Alle Erfahrung ist Magic, und nur magisch erklarbar.
NOVALIS (Friedrich von Hardenberg).

Everything possible to be believ'd is an image of truth.
WILLIAM BLAKE.



TO
MY WIFE



PREFACE

THESE Excursions in the Byways of Thought were undertaken at different times and on different occasions; consequently, the reader may be able to detect in them inequalities of treatment. He may feel that I have lingered too long in some byways and hurried too rapidly through others, taking, as it were, but a general view of the road in the latter case, whilst examining everything that could be seen in the former with, perhaps, undue care. As a matter of fact, how ever, all these excursions have been undertaken with one and the same object in view, that, namely, of understanding aright and appreciating at their true worth some of the more curious byways along which human thought has travelled. It is easy for the superficial thinker to dismiss much of the thought of the past (and, indeed, of the present) as _mere_ superstition, not worth the trouble of investigation: but it is not scientific. There is a reason for every belief, even the most fantastic, and it should be our object to discover this reason. How far, if at all, the reason in any case justifies us in holding a similar belief is, of course, another question. Some of the beliefs I have dealt with I have treated at greater length than others, because it seems to me that the truths of which they are the images-- vague and distorted in many cases though they be--are truths which we have either forgotten nowadays, or are in danger of forgetting. We moderns may, indeed, learn something from the thought of the past, even in its most fantastic aspects. In one excursion at least, namely, the essay on "The Cambridge Platonists," I have ventured to deal with a higher phase--perhaps I should say the highest phase-- of the thought of a bygone age, to which the modern world may be completely debtor.

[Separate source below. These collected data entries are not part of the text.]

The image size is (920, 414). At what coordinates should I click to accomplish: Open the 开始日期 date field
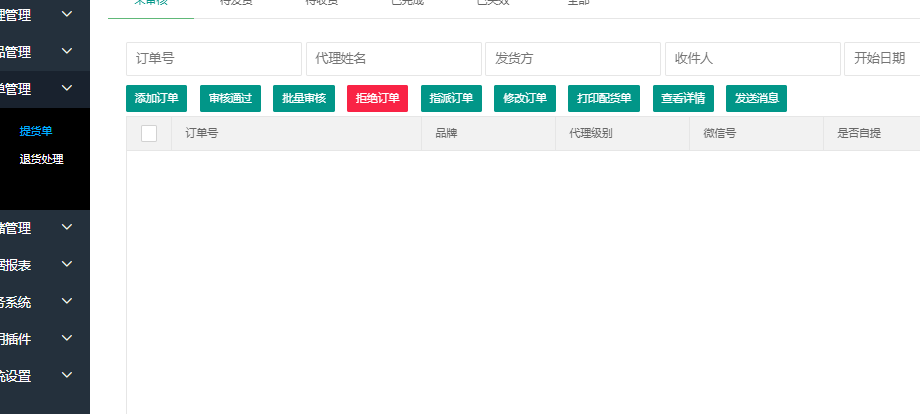point(881,59)
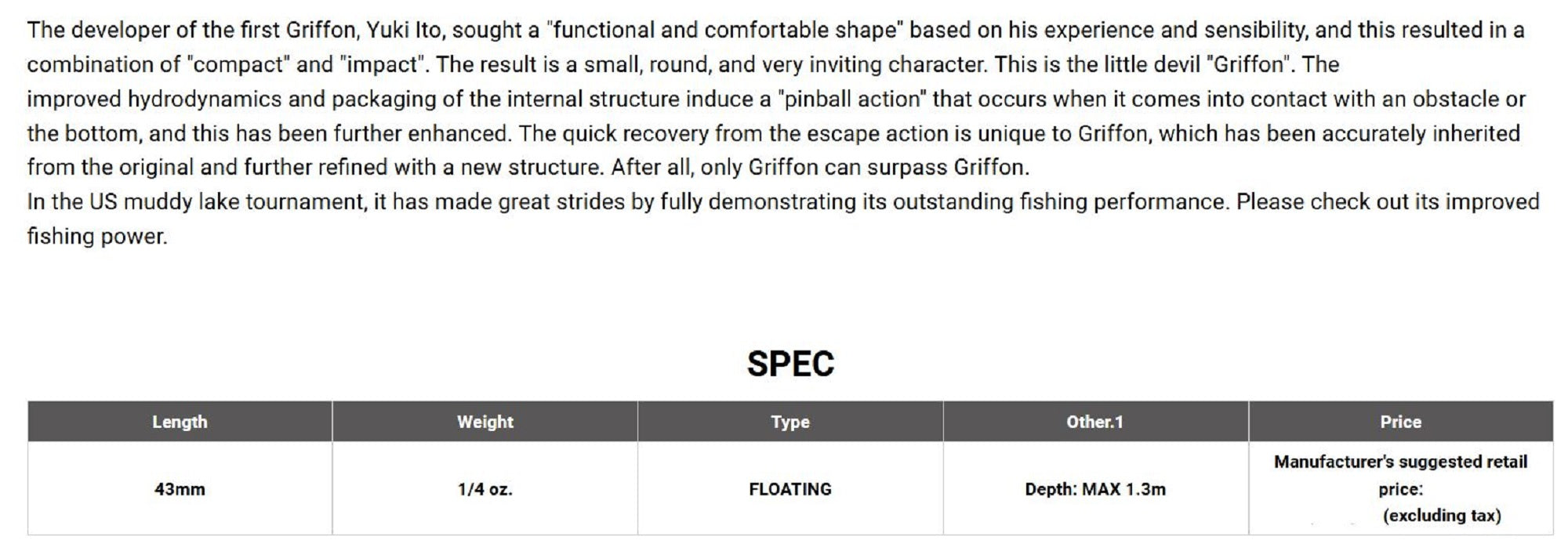
Task: Click the Other.1 column header
Action: (x=1094, y=422)
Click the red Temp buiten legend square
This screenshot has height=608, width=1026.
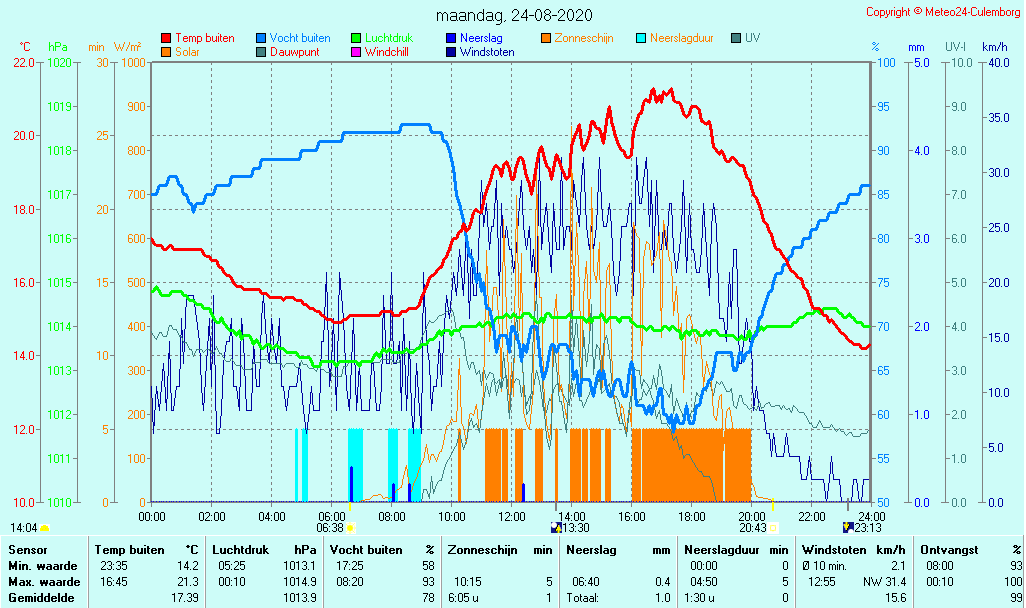tap(166, 38)

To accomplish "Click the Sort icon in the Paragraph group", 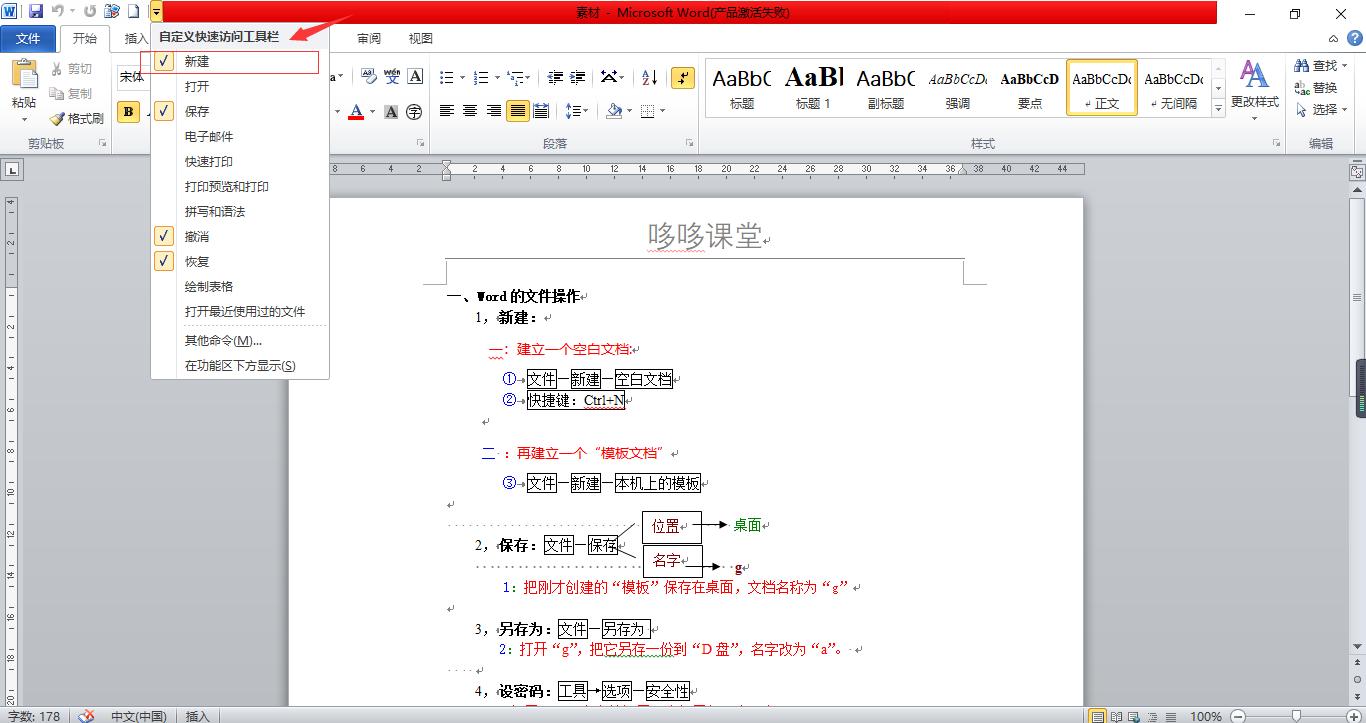I will point(650,77).
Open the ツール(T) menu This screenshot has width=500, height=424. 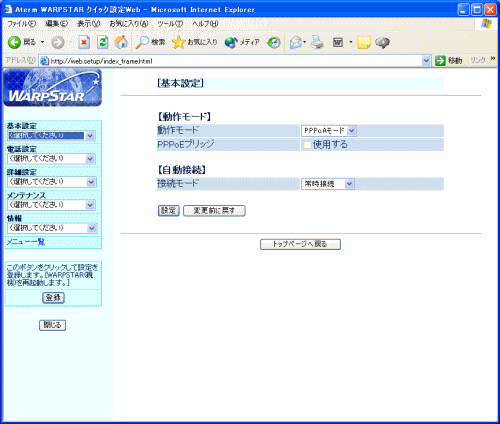tap(170, 24)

"Some Characteristics of Mediaeval Thought," and the two essays on Alchemy, have appeared in _The Journal of the Alchemical Society_. In others I have utilised material I have contributed to _The Occult Review_, to the editor of which journal my thanks are due for permission so to do. I have also to express my gratitude to the Rev. A. H. COLLINS, and others to be referred to in due course, for permission here to reproduce illustrations of which they are the copyright holders. I have further to offer my hearty thanks to Mr B. R. ROWBOTTOM and my wife for valuable assistance in reading the proofs. H. S. R.

BLETCHLEY, BUCKS, _December_ 1919.



CONTENTS PAGE PREFACE . . . . . . . .ix LIST OF ILLUSTRATIONS . . . . . .xiii 1. SOME CHARACTERISTICS OF MEDIAEVAL THOUGHT . . . 1 2. PYTHAGORAS AND HIS PHILOSOPHY . . . . . . . . . 8 3. MEDICINE AND MAGIC. . . . . . . . . . . . . . . 25 4. SUPERSTITIONS CONCERNING BIRDS . . . . . . . . 34 5. THE POWDER OF SYMPATHY: A CURIOUS MEDICAL SUPERSTITION . . . . . . . . . . . . . . . . 47 6. THE BELIEF IN TALISMANS . . . . 57 7. CEREMONIAL MAGIC IN THEORY AND PRACTICE .. 87 8. ARCHITECTURAL SYMBOLISM . . . . . . . . 111 9. THE QUEST OF THE PHILOSOPHER'S STONE.. . . . . 121 10. THE PHALLIC ELEMENT IN ALCHEMICAL DOCTRINE 149 11. ROGER BACON: AN APPRECIATION . . .183 12. THE CAMBRIDGE PLATONISTS . . . . 193





BYGONE BELIEFS

I

SOME CHARACTERISTICS OF MEDAEVAL THOUGHT

IN the earliest days of his upward evolution man was satisfied with a very crude explanation of natural phenomena--that to which the name "animism" has been given. In this stage of mental development all the various forces of Nature are personified: the rushing torrent, the devastating fire, the wind rustling the forest leaves--in the mind of the animistic savage all these are personalities, spirits, like himself, but animated by motives more or less antagonistic to him.